[[ MATERIALS PROVIDED, beginning ]]

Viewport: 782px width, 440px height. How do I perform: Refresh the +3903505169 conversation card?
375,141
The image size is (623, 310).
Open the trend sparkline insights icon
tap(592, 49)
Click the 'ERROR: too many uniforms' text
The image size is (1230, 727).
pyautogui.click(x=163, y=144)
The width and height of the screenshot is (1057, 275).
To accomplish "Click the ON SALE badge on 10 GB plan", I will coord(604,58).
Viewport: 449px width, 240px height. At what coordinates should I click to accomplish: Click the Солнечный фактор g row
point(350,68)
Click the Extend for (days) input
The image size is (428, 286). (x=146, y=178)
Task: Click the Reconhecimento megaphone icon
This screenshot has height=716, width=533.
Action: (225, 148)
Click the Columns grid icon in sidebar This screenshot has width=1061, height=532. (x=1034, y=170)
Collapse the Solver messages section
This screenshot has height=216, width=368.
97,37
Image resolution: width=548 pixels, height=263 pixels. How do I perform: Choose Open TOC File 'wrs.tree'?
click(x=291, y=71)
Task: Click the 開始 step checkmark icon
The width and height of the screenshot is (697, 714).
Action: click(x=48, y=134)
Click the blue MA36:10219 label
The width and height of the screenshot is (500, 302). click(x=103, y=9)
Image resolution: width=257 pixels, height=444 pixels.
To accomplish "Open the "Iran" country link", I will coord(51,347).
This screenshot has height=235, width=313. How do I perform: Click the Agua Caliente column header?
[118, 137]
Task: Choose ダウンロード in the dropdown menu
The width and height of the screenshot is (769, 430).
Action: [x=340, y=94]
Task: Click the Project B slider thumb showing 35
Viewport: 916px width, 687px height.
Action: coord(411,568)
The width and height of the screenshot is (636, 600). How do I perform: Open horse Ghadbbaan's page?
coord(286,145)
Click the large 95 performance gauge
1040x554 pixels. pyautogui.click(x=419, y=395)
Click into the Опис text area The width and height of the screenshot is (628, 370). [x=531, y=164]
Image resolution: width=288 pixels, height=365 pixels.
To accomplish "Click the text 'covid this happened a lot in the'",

[[ MATERIALS PROVIDED, end ]]

PROMPT: Please return only the lines above, starting at the line that has "Click the Extend for (days) input" and ending at the line that has "Task: Click the Project", keeping both and leaving each one unchanged.

WRITTEN RESPONSE:
Click the Extend for (days) input
The image size is (428, 286). (x=146, y=178)
Task: Click the Reconhecimento megaphone icon
This screenshot has height=716, width=533.
Action: (225, 148)
Click the Columns grid icon in sidebar This screenshot has width=1061, height=532. (x=1034, y=170)
Collapse the Solver messages section
This screenshot has height=216, width=368.
97,37
Image resolution: width=548 pixels, height=263 pixels. How do I perform: Choose Open TOC File 'wrs.tree'?
click(x=291, y=71)
Task: Click the 開始 step checkmark icon
The width and height of the screenshot is (697, 714).
Action: click(x=48, y=134)
Click the blue MA36:10219 label
The width and height of the screenshot is (500, 302). click(x=103, y=9)
Image resolution: width=257 pixels, height=444 pixels.
To accomplish "Open the "Iran" country link", I will coord(51,347).
This screenshot has height=235, width=313. How do I perform: Click the Agua Caliente column header?
[118, 137]
Task: Choose ダウンロード in the dropdown menu
The width and height of the screenshot is (769, 430).
Action: [x=340, y=94]
Task: Click the Project B slider thumb showing 35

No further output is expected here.